The White Monkey Talks Gear: Chairs

Jul 30, 2012 by

Let’s address the monkey in the room right off the bat.

How does one even consider taking a chair backpacking? Isn’t the whole point to “go light?” I mean, we’re backpacking, which refers to hiking. Somehow a chair just doesn’t seem to fit into the equation.

The chair fits inside this bag, not much bigger than me

Okay, you got me there. But as I pointed out in previous posts, sometimes you can sacrifice something for another creature comfort. Creature comfort – that’s a monkey joke.

For example, if The Writer is sleeping on the ground – verses his hammock – he takes a sleeping pad that’s probably heavier than most. Why? Because he is willing to sacrifice a little weight for more comfort. So he might drop something else out of the bag so he can carry the heavier pad.

Let’s face it, a chair is a serious “extra.” And I know you’re thinking how in the world are you going to strap a chair, even one of those small beach chairs, on the back of your backpack. Rather cumbersome isn’t it?

And aren’t we in the Great Outdoors? And aren’t there plenty of rocks and stumps and, let’s face it, the ground to sit on.

Yeah. But if it’s really wet or you are just plain worn out, wouldn’t it be nice to sit in a chair? Just think about it – a hard rock or a chair.

Enter the Alite Monarch Butterfly Chair.

As you can see to the right, it packs up in its own little bag. Folded up, it’s about 4.5 inches wide and 13 inches long.

Here it is disassembled – a rather jumbled mess isn’t it?

The kicker? It weighs just over a pound at 18 ounces. In other words, it’s not heavy at all. The Writer can easily add a pound to his pack just taking one sleeping pad over another. Again, this is one of those creature comforts (monkey joke again) that you decide whether it’s worth carrying.

When you open the bag, you’ve got a seat cover and a jumble of rods connected by shock cord. Put all the cords together – pretty much like what you do with tent poles – and you’re ready to put it all together. At first, the frame may seem a little confusing, but one end is color-coded so you know which pole to insert into which pocket on the chair frame.

Once you get the hang of it, you can pretty much put it together in under 30 seconds.

A couple of other facts about this rather ingenious contraption. First, you can get it in just about any color of the rainbow. The only reason The Writer has this green one is because that was all that was left.

It’s rated to hold up to 250 pounds. Since The Writer doesn’t weigh that much, we have not tested its limits.
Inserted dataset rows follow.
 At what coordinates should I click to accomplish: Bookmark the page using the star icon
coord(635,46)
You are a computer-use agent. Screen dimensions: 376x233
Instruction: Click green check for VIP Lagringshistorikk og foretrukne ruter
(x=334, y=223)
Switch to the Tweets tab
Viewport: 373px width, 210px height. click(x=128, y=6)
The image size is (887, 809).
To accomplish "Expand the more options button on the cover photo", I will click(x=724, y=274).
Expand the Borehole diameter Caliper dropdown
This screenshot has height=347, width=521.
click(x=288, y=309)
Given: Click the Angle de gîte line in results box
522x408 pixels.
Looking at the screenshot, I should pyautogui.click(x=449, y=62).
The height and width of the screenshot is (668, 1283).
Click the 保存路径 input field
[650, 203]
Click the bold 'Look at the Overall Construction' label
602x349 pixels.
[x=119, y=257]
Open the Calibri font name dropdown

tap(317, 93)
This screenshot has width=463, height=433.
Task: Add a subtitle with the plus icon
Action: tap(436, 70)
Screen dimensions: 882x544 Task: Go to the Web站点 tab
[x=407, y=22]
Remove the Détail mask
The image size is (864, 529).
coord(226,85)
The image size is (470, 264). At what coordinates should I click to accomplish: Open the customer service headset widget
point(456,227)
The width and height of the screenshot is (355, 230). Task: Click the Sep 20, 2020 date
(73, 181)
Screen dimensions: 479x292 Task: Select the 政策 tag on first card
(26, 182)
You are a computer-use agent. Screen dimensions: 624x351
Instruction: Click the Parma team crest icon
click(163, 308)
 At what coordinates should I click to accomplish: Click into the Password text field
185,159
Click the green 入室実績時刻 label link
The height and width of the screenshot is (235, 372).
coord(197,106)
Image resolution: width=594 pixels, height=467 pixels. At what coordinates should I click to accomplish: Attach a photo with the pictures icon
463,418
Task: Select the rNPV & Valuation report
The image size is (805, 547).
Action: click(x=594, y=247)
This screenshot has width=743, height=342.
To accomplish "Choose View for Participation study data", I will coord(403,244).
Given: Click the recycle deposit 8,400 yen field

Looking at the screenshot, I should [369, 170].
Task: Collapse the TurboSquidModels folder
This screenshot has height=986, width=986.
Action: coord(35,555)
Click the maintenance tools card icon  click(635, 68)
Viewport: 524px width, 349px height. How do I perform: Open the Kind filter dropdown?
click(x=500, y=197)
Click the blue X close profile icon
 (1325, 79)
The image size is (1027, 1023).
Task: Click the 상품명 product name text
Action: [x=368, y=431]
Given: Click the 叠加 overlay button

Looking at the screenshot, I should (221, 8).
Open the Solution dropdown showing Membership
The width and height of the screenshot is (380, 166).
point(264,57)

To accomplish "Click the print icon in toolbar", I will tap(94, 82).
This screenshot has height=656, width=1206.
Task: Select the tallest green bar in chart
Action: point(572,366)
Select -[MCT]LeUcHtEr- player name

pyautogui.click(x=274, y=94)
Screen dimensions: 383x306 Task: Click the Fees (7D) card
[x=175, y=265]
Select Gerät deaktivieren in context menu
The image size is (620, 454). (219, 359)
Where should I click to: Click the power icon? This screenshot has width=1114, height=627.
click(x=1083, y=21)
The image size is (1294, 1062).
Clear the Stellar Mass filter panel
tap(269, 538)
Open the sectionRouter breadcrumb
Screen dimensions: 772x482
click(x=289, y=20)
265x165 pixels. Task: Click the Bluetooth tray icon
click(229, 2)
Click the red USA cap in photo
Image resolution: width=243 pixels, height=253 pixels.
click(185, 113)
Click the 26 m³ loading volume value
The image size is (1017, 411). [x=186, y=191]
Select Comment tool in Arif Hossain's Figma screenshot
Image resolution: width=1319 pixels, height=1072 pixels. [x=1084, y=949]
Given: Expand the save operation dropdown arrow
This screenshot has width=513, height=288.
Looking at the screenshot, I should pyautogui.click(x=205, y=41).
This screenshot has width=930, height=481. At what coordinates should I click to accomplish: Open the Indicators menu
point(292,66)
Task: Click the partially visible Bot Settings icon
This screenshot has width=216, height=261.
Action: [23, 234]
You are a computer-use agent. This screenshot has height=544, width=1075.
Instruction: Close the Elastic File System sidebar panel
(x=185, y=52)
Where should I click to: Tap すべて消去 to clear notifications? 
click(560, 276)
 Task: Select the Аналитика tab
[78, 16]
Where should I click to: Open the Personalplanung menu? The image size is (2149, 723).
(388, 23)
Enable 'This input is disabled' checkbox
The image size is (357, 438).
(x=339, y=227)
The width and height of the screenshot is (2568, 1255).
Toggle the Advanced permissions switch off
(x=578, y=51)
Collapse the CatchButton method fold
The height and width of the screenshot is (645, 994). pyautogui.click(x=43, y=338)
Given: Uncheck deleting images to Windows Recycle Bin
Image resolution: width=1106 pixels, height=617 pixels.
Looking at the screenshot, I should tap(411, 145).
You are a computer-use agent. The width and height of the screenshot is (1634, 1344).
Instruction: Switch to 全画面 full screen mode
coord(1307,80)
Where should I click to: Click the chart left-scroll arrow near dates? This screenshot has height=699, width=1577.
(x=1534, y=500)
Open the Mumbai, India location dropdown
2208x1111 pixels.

I fit in it just fine.

Okay, and now for the really fun part. It only has two legs.

And I know right about now you going – no chair, by definition, can only have two legs. Three maybe, but we call that a stool.

Just bear (get it, “bear?” – like in the woods) with me.

You did not buy an incomplete model. And yes, all parts are there. The beauty of this is that your legs – the two attached to your body – serve as the two front legs.

And yes, it takes a bit of getting used to. There is a little bit of coordination required. But it’s perfect for laying back against a tree. And yes, you can also just sit around a campfire with everyone else. Everyone else who’s sitting on a stump or rock or the ground.

Okay, look closely – only two legs. I’d show you how you use your legs to balance, but obviously mine are too short. No jokes on that please

Because of its size, you are only about seven inches off the ground. You might tumble off the side a couple of times before you get the hang of it, but you are not really falling that far. Pro tip: it’s best to find level ground.

It also takes a little getting used to. Because it is so low to the ground, you kind of have to crouch down. Getting up is a little tricky too, but again, a few times in and out and you’ll be sitting with the best of them.

Is it for everyone? That’s up to you. Your best bet is to hit a camping store and try one out. But remember, it’s going to be a little weird the first few times.

Bottom line: if you’re willing to add just over a pound to your back so you can keep your butt of the ground, you should really check this out.